“Corri todos os médicos. Estava tão desesperada que ia a tudo o que me prometesse um milagre.” Patrícia Santos passou por todo o drama dos tratamentos, injecções, esperas e desesperos que os casais inférteis tão bem conhecem.
Casou aos 27 anos, e aos 33, depois de ver o tempo a passar, resolveu investigar.
As análises detectaram um problema no marido, e o casal inscreveu-se na consulta de infertilidade da Maternidade Alfredo da Costa. Enquanto esperava, Patrícia fez um tratamento numa clínica particular que não resultou. “Foi muito complicado aceitar esse falhanço, porque já me sentia grávida. Não saía do sofá, achava-me mais gorda, e quando não resultou senti que tinha perdido um filho. Foi um balde de água fria, chorei muito, fiquei contra o mundo inteiro.” O segundo tratamento, na Maternidade Alfredo da Costa, também deu negativo. E o terceiro. E o quarto.
“Aquilo começou a ser uma obsessão na minha vida,” lembra. “Não conseguia pensar noutra coisa e sentia-me tratada com muita frieza. Quem me dava apoio eram os outros casais que lá estavam, formávamos uma espécie de família.”
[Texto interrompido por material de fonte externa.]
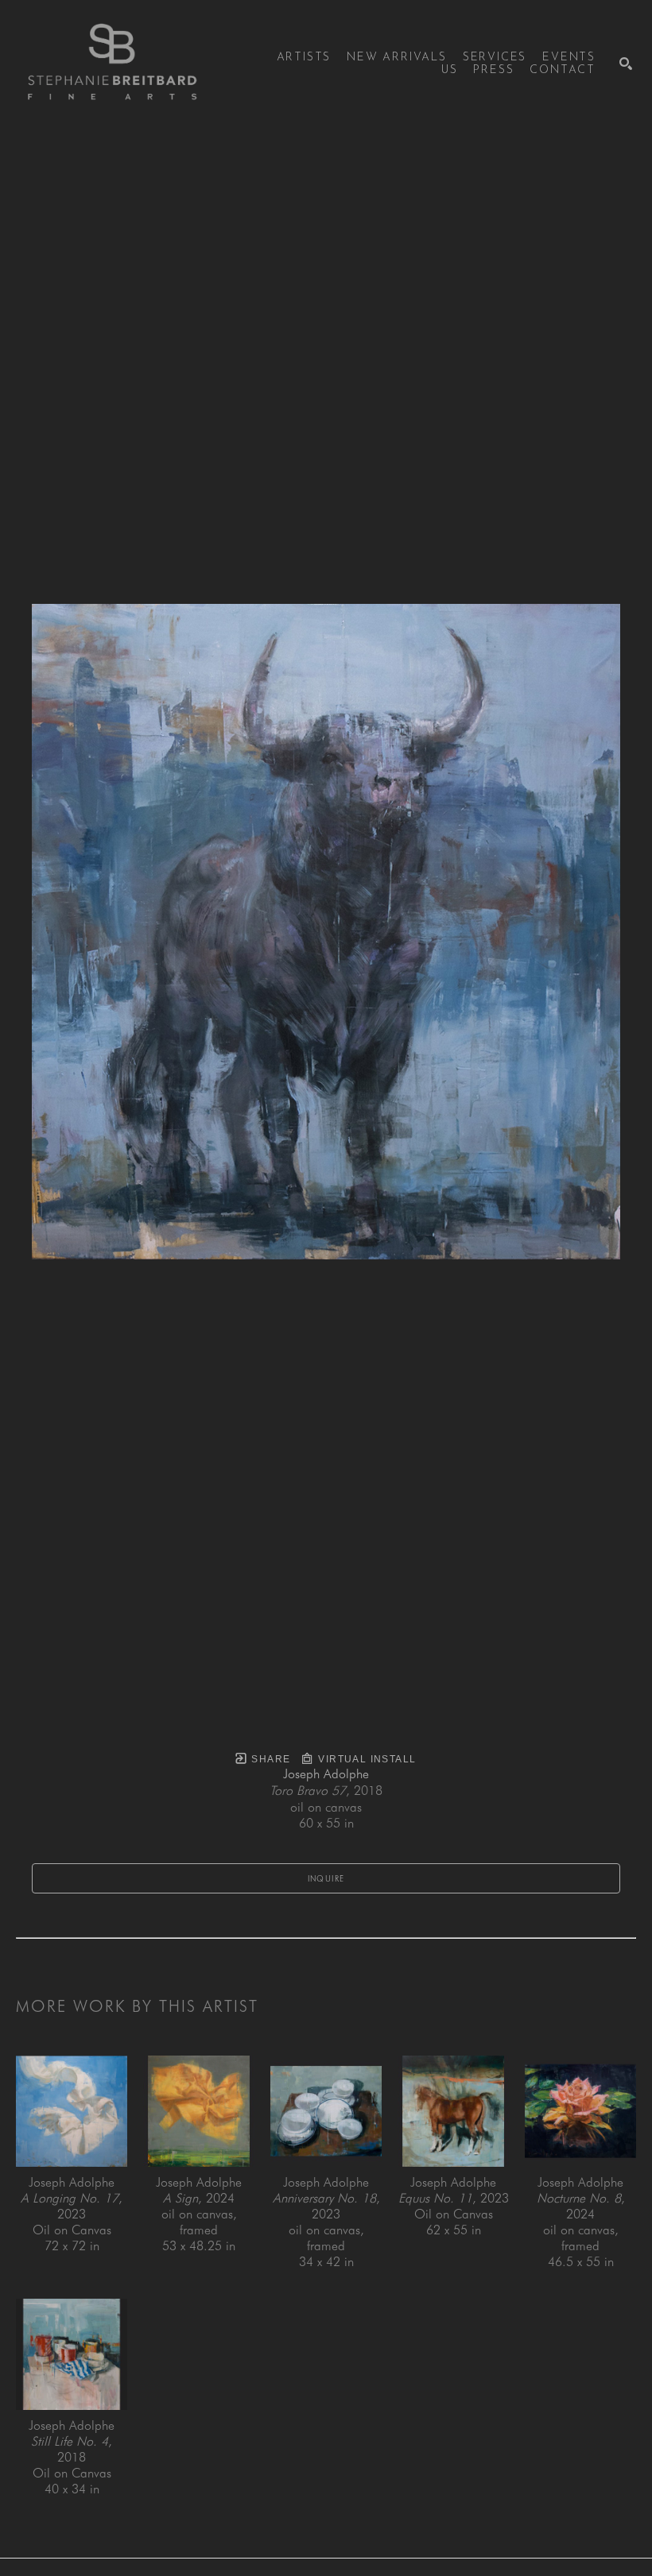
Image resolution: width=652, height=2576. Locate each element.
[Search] (625, 63)
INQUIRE (326, 1878)
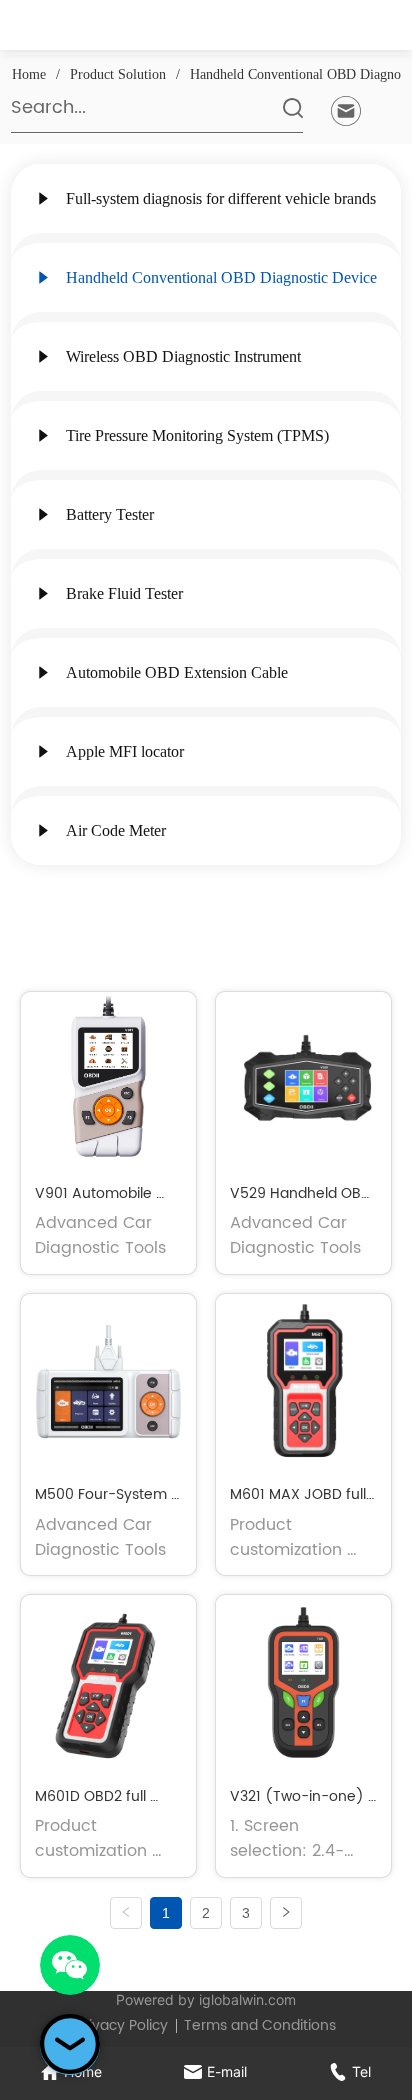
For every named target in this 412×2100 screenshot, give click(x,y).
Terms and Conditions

Ainda hoje recorda a angústia do tempo a passar. “Aquelas duas semanas à espera do resultado eram um horror. Na primeira vez que fiz o tratamento, contei a toda a gente, família e amigos. Mas quando não deu certo foi terrível, toda a gente queria falar nisso e ligava cá para casa. Depois passei a não falar no assunto.”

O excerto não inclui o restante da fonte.